### Task requirements
Copy each line of the material in which the word "will" appears.
.....
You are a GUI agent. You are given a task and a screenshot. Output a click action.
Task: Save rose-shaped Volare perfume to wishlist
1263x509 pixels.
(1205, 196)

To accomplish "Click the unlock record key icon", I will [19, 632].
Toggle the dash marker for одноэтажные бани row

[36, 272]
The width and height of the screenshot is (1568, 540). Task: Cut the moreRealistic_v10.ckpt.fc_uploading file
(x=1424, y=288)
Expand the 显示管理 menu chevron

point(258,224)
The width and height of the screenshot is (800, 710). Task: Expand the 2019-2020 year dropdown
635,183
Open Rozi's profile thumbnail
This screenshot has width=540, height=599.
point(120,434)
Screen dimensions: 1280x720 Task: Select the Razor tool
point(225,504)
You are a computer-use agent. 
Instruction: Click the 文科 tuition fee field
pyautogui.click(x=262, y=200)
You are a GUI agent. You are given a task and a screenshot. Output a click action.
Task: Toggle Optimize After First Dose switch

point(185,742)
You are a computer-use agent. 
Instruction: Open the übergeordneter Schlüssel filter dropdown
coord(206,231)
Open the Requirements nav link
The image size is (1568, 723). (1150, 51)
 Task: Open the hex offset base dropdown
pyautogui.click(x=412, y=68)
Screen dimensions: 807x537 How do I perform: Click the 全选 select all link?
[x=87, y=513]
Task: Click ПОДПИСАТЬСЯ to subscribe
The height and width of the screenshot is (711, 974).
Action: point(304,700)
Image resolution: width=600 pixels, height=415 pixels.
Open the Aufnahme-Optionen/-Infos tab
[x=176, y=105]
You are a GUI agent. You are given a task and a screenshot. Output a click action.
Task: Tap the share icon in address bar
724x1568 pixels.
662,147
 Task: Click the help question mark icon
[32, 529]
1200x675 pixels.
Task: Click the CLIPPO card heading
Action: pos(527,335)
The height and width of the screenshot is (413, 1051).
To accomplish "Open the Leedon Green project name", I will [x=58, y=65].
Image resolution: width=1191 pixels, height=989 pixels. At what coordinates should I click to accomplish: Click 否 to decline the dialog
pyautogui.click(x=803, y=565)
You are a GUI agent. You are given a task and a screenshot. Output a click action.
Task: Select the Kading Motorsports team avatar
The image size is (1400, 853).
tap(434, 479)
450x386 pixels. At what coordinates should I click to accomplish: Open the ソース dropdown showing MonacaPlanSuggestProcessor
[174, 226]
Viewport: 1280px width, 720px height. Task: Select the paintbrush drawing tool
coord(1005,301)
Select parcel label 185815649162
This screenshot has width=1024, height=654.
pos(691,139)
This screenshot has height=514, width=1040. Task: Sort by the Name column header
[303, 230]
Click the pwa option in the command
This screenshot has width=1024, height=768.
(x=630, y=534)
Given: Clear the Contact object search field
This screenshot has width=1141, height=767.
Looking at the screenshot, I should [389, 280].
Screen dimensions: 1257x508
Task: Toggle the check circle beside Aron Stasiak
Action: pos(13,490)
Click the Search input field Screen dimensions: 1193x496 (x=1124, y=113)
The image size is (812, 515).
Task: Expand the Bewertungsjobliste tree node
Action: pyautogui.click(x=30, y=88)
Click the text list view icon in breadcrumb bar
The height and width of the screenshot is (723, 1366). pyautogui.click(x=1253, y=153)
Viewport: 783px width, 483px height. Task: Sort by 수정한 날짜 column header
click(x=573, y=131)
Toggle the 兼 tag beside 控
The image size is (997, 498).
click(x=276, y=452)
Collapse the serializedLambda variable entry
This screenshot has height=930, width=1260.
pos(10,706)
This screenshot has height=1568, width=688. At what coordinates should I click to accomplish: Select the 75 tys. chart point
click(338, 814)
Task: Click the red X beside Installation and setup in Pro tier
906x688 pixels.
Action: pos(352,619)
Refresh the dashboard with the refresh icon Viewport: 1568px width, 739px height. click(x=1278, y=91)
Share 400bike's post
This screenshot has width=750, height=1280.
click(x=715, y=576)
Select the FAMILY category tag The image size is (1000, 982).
.....
### Your response
To accomplish "Click the unlock record key icon", I will [19, 632].
To accomplish "Open the Leedon Green project name", I will [x=58, y=65].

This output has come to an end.